(Beginning of SUPPLIED ENTRIES)
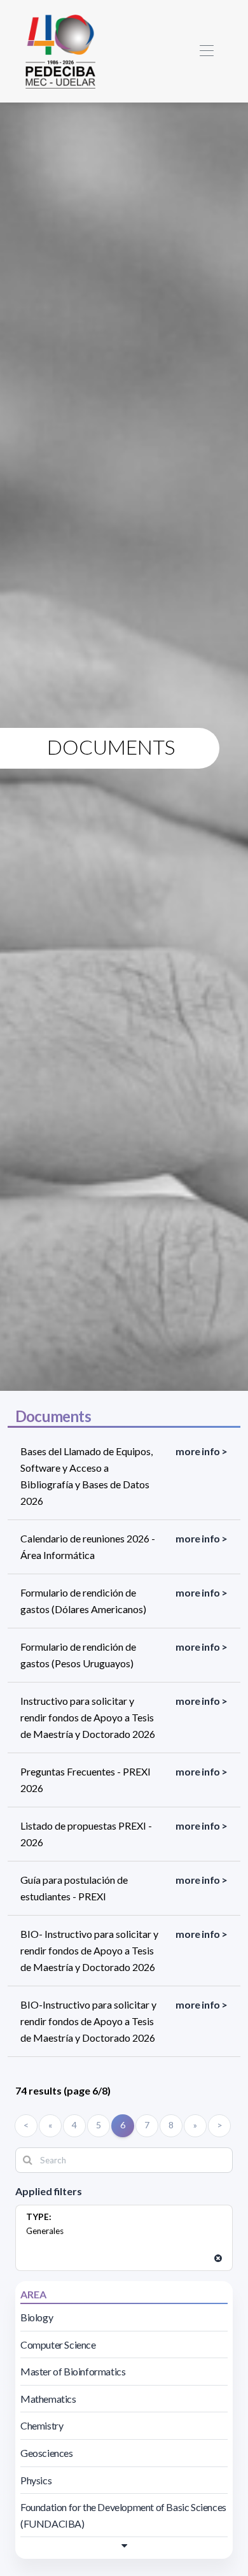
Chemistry (41, 2425)
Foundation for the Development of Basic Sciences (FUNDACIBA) (123, 2515)
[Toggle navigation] (206, 51)
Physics (36, 2480)
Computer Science (58, 2344)
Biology (36, 2317)
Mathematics (48, 2399)
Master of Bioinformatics (72, 2371)
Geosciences (46, 2453)
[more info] (124, 2545)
(End of SUPPLIED ENTRIES)
■ **WHAT THE EXERCISE ASKS**:
Print the listing again exactly as it appears, except for the pictures, which stay out.

■ **SOLUTION FOR THIS TASK**:
Chemistry (41, 2425)
Foundation for the Development of Basic Sciences (FUNDACIBA) (123, 2515)
[Toggle navigation] (206, 51)
Physics (36, 2480)
Computer Science (58, 2344)
Biology (36, 2317)
Mathematics (48, 2399)
Master of Bioinformatics (72, 2371)
Geosciences (46, 2453)
[more info] (124, 2545)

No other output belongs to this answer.